Silence. Then, “Do you get picked up?”
“Sometimes.”
She heard him take a deep breath and she waited, but no words came from his end of the phone.
“If it helps, I’ve been on a remarkable number of really bad dates since I last saw you.”
“What made them so bad?”
They weren’t you. “Oh, all kinds of things. Conversational voids, hygiene issues, epic lack of chemistry.”
“We don’t have those problems.”
She loved the low hum of his post-sex voice, close to her ear, intimate. “The hygiene issues are easier to avoid when you’re having phone sex,” she pointed out.
“True. But the conversational voids can be really grueling. In person would be better. So much better.”
Right then, laughing with him, she made a decision. A crazy, crazy decision.
Of course, you could also question the sanity of things she’d already done. She’d picked up a random guy at a New Year’s Eve party, danced dirty with him, kissed him at midnight, and allowed herself to feel all kinds of things that better sense should have forbidden. She’d stalked him on Facebook and Twitter, tracked him down, and then stalked him once again, to the intimacy of his own phone.
She’d had phone sex with him.
Yet what she was contemplating doing next was crazier than any of those things. Stalker-lady crazy. Big-money, big-gesture crazy. No-turning-back crazy.
But she was realizing something important.
She was crazy about him.
And in a twisted sort of illogical way, that caused all the other kinds of crazy to make sense.
Chapter 6
In the early days after Deena’s departure, Miles had been too hurt and angry to do much of anything other than consult his lawyer, sulk, and drink too much. There were gaps on the bookshelves and in the CD and DVD racks where Deena’s belongings had been. Empty drawers where her knitting projects had lived. Squares and rectangles of lighter-colored paint on the walls where her paintings and posters had hung. He’d wallowed, too much, in those daily reminders of his right to be wounded and furious, and he’d indulged too much in those emotions.
But after New Year’s, something had shifted.
He’d watched Nora at that party. She’d never stopped moving, never seemed to lose her sense of direction.

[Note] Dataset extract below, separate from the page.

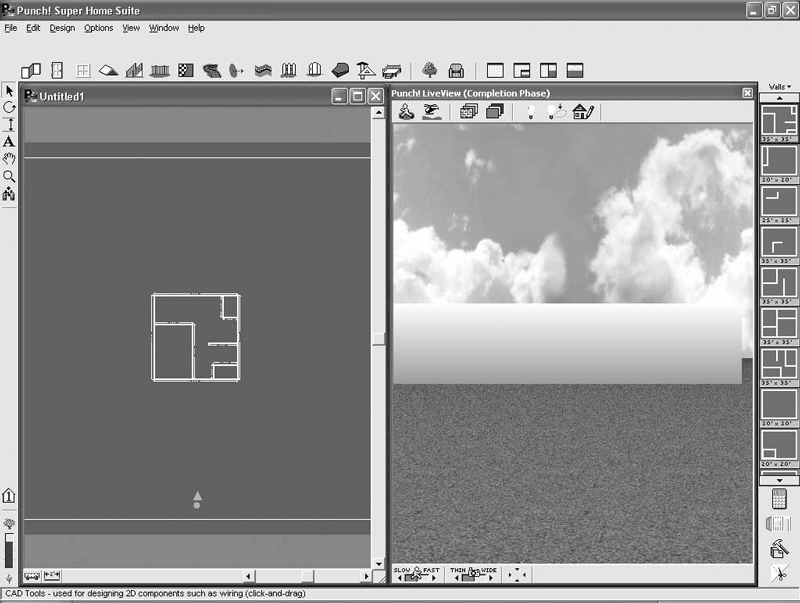Screen dimensions: 800x603
Task: Open the Options menu
Action: tap(98, 28)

While he hovered at the edge, she dwelled thoroughly in the room, part of it. When he’d talked to her and kissed her, she’d invited him into her vibrancy and purpose somehow, made him feel as if he could take a few, uncertain steps forward, come unstuck. She’d made him believe he could stop fixating on empty spaces and absent objects. That he could touch the world again.

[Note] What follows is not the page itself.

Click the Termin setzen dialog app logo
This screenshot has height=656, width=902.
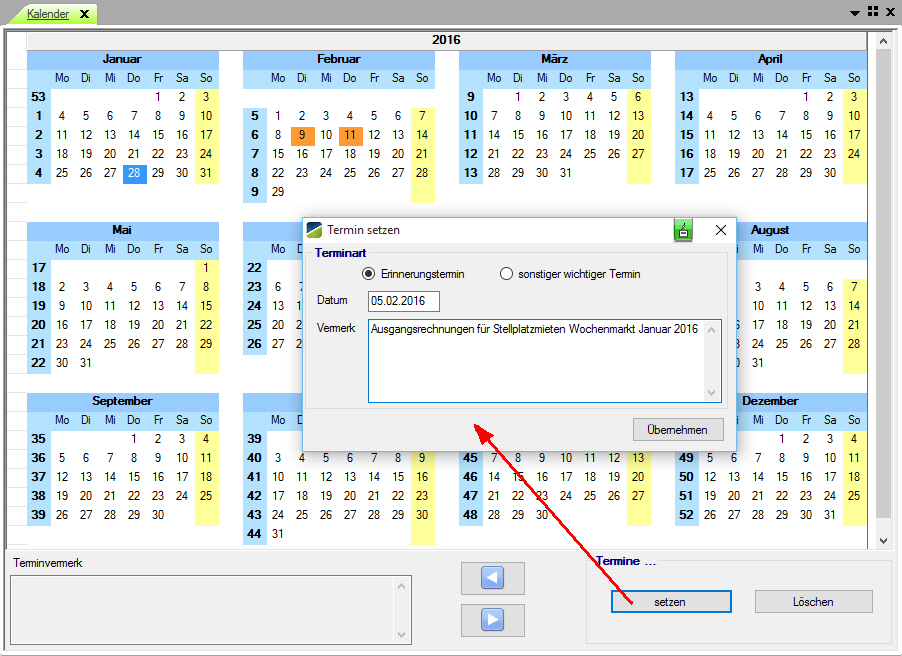315,230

He’d flown back to Cleveland and he’d poured himself into projects. Purging and rearranging the book and media shelves to erase the evidence of Deena’s departure. Repainting walls and hanging new paintings and posters in the gaps. And then, step by step, working on neglected bits of the house. He’d paid to have the floor refinished, but he taught himself to do everything else. He replaced all the quarter-round trim along the new floors. He hung shelves in his study. He re-sided the front of the house. With each project, he saw Nora in his mind’s eye, her luminosity undiminished by the intervening months, like a beacon shining at him through a tunnel.
Sometimes he thought he might try to track her down, bring her out of his thoughts and into his life. But the thing that had stopped him was a fear that his darkness would diminish her brilliance. So he left her where she was, hovering in his mind as he gained a sense of mastery over not only wood and nails, anchors and the grumpy electric drill, but also his emotions. The anger subsided to a dull murmur, like the ocean on a calm night.
He could go on like this for a long time, tackling one project after another, fighting entropy with his own sweat and effort. It was solitary work, but it was good work, and it made him forget how much he missed them. The people. His staff, the board members he’d scrapped with so many times, the children in the videos and on his trips around the country, the ones who thanked him for bringing breakfast to their schools and the ones who blithely informed him that they’d been happier with peanut butter crackers and soda and could take or leave his stupid nutritious lunches.